— start —

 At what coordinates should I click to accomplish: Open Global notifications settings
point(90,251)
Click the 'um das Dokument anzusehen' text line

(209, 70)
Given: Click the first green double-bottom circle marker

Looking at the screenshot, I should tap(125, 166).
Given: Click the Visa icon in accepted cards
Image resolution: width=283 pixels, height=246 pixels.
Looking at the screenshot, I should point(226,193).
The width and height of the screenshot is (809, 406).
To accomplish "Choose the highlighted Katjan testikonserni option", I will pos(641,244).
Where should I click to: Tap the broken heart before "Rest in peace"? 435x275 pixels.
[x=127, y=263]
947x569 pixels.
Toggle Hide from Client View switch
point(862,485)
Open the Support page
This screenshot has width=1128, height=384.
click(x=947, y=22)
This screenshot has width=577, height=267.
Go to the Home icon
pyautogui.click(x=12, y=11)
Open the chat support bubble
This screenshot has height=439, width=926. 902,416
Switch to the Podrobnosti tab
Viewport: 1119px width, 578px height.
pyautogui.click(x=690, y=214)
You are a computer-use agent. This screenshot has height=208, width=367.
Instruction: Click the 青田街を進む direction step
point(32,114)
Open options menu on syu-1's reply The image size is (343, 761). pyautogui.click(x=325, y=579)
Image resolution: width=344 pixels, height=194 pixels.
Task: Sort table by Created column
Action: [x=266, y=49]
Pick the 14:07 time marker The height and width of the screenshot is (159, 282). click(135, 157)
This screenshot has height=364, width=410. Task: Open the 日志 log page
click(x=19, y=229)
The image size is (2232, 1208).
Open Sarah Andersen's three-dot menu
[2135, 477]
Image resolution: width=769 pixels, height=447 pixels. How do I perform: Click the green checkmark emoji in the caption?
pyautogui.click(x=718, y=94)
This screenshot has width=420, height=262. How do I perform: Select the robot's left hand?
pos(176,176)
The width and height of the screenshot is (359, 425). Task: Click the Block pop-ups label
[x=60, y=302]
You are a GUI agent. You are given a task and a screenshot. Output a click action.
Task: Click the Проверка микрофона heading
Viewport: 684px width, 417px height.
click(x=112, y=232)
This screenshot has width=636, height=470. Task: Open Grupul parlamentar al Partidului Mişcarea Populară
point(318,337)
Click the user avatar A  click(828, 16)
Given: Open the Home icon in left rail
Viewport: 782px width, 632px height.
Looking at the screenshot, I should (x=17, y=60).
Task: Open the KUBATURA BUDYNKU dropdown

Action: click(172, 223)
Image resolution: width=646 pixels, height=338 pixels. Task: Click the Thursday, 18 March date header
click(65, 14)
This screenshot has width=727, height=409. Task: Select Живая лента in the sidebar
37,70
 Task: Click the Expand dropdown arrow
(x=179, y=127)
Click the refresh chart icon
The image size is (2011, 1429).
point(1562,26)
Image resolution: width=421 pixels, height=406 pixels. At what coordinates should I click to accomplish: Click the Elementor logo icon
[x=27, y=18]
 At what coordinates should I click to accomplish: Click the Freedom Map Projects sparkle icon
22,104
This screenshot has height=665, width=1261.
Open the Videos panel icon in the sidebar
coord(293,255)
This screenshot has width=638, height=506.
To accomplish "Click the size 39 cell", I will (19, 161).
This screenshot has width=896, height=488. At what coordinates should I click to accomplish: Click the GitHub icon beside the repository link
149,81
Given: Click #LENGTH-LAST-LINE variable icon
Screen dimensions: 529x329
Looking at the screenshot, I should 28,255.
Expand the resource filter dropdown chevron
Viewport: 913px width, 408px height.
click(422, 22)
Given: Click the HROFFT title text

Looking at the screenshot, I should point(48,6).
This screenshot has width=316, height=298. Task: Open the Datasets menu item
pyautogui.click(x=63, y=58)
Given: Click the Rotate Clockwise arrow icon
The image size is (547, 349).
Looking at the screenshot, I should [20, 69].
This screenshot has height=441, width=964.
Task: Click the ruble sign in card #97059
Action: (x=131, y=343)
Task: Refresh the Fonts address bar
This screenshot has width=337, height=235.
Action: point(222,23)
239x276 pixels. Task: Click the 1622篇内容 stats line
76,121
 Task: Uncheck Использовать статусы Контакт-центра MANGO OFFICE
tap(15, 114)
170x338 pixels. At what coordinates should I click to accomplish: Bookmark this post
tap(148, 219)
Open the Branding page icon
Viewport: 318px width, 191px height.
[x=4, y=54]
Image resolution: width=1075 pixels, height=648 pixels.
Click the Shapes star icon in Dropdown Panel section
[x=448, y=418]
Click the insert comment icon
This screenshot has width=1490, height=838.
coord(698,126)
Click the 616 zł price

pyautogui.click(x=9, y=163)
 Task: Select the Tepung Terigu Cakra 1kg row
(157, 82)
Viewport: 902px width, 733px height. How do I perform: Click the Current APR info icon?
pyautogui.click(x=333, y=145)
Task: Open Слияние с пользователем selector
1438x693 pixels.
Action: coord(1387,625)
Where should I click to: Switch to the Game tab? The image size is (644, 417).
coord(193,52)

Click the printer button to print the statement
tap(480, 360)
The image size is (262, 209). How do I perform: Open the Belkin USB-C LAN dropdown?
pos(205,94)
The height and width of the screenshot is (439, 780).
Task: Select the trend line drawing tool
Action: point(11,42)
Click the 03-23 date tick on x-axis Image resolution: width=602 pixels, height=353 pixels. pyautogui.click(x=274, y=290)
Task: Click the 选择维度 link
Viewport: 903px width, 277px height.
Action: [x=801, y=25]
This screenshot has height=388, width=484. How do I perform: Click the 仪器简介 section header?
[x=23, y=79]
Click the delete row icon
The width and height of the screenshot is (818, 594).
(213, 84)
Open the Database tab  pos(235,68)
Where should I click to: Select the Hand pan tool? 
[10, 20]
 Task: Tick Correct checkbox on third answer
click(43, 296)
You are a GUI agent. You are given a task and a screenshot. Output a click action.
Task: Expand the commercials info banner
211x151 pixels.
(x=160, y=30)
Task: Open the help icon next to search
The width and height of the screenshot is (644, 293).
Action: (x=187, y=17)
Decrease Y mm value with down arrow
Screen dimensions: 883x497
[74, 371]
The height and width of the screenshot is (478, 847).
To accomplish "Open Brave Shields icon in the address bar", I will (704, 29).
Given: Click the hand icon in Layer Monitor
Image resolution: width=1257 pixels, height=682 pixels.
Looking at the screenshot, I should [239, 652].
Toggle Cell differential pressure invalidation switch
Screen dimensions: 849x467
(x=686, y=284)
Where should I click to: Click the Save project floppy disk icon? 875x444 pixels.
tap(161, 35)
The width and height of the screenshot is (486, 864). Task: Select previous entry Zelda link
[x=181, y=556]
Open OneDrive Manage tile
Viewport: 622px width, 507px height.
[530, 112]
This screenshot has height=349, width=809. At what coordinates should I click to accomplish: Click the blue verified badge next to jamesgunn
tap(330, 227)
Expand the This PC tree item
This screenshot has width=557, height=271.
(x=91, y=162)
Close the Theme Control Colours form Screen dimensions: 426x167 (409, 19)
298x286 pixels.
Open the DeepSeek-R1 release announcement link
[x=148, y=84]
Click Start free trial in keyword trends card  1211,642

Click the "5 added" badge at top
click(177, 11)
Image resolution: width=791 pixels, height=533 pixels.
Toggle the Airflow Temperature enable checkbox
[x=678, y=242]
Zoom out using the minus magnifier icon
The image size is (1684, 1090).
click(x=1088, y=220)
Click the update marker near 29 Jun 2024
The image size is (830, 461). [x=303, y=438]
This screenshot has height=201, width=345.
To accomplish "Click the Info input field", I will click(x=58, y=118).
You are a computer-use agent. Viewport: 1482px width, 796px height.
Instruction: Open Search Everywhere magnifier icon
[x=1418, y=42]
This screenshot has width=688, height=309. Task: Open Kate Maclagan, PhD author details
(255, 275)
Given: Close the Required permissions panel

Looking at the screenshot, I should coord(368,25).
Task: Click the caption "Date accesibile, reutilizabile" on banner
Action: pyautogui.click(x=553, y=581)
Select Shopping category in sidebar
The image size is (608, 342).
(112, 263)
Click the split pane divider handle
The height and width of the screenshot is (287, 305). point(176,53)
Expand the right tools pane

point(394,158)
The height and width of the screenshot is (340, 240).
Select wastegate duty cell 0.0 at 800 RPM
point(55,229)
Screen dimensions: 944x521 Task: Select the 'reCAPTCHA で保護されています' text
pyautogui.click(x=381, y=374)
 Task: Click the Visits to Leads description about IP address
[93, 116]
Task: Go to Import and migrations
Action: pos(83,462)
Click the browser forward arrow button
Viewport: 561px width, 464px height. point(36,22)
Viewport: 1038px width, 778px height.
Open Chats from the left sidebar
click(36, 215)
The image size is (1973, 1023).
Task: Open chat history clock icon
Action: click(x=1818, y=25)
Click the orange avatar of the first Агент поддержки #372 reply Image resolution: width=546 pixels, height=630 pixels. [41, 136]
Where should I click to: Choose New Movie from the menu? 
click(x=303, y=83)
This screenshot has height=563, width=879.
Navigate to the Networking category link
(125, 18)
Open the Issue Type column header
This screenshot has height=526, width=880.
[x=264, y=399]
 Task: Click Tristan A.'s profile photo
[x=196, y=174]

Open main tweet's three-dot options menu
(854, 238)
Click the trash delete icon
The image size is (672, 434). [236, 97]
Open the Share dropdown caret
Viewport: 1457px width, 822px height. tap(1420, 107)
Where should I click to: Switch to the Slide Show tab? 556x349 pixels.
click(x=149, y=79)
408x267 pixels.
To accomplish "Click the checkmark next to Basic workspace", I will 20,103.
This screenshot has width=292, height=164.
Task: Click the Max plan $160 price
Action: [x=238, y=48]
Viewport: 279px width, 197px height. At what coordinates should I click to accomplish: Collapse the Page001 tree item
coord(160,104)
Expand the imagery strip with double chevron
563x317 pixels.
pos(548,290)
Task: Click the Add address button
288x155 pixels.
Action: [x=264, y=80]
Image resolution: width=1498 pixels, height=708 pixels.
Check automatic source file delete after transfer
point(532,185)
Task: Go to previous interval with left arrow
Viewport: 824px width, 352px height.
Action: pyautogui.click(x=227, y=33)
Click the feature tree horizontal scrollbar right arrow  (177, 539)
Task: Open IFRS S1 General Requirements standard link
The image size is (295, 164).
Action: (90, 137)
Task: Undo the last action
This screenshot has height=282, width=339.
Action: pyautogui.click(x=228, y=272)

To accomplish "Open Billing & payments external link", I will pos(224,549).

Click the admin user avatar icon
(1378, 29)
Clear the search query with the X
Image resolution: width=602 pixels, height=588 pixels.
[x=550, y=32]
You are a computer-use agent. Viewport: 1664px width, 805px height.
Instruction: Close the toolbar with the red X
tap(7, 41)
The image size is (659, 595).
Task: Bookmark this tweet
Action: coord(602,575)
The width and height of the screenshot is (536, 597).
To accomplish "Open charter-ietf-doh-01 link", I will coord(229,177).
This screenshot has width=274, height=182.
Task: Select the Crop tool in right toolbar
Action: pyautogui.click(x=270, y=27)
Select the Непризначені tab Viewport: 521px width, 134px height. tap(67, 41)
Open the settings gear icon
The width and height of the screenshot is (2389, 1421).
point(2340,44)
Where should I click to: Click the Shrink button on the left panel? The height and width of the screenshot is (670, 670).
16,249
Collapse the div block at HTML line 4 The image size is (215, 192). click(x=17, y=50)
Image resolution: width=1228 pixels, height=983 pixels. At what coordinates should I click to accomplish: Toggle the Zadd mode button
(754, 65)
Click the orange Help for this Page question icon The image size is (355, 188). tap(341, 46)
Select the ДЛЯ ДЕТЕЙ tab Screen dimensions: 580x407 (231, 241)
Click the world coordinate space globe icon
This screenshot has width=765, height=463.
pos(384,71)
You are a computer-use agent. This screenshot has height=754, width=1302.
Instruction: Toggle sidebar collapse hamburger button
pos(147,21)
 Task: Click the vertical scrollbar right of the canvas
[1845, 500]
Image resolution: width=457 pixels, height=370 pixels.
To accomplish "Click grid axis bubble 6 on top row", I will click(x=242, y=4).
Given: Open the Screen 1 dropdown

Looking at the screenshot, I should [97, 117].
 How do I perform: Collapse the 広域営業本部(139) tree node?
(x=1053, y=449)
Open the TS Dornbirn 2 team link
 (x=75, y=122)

— end —

Copy out, in full, every one of the lines above that contains the word "Choose".

To accomplish "Choose the highlighted Katjan testikonserni option", I will pos(641,244).
Where should I click to: Choose New Movie from the menu? 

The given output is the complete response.